▼

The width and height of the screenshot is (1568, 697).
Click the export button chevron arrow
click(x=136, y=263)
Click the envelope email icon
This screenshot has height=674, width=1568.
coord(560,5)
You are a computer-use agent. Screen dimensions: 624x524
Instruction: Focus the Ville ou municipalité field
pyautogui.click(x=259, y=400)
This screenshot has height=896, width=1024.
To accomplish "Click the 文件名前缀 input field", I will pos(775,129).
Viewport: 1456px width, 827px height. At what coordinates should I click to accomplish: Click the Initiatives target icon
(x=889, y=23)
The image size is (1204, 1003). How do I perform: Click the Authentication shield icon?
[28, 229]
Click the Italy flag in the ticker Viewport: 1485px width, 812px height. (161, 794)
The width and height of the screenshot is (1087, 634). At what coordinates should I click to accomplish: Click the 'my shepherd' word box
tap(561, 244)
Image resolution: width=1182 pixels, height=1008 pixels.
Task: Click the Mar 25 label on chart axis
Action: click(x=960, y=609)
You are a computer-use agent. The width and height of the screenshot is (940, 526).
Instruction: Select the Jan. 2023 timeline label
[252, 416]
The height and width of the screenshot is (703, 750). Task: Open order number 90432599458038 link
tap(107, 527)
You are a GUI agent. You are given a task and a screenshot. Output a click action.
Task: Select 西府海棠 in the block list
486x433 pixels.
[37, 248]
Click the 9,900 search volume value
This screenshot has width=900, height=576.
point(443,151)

▲

Rewrite every entry above, swapping "Viewport" for "Display" wherever it occurs and leaving everything else untouched.

EXPECTED ANSWER>
The width and height of the screenshot is (1568, 697).
Click the export button chevron arrow
click(x=136, y=263)
Click the envelope email icon
This screenshot has height=674, width=1568.
coord(560,5)
You are a computer-use agent. Screen dimensions: 624x524
Instruction: Focus the Ville ou municipalité field
pyautogui.click(x=259, y=400)
This screenshot has height=896, width=1024.
To accomplish "Click the 文件名前缀 input field", I will pos(775,129).
Display: 1456px width, 827px height. At what coordinates should I click to accomplish: Click the Initiatives target icon
(x=889, y=23)
The image size is (1204, 1003). How do I perform: Click the Authentication shield icon?
[28, 229]
Click the Italy flag in the ticker Display: 1485px width, 812px height. (161, 794)
The width and height of the screenshot is (1087, 634). At what coordinates should I click to accomplish: Click the 'my shepherd' word box
tap(561, 244)
Image resolution: width=1182 pixels, height=1008 pixels.
Task: Click the Mar 25 label on chart axis
Action: click(x=960, y=609)
You are a computer-use agent. The width and height of the screenshot is (940, 526).
Instruction: Select the Jan. 2023 timeline label
[252, 416]
The height and width of the screenshot is (703, 750). Task: Open order number 90432599458038 link
tap(107, 527)
You are a GUI agent. You are given a task and a screenshot. Output a click action.
Task: Select 西府海棠 in the block list
486x433 pixels.
[37, 248]
Click the 9,900 search volume value
This screenshot has width=900, height=576.
point(443,151)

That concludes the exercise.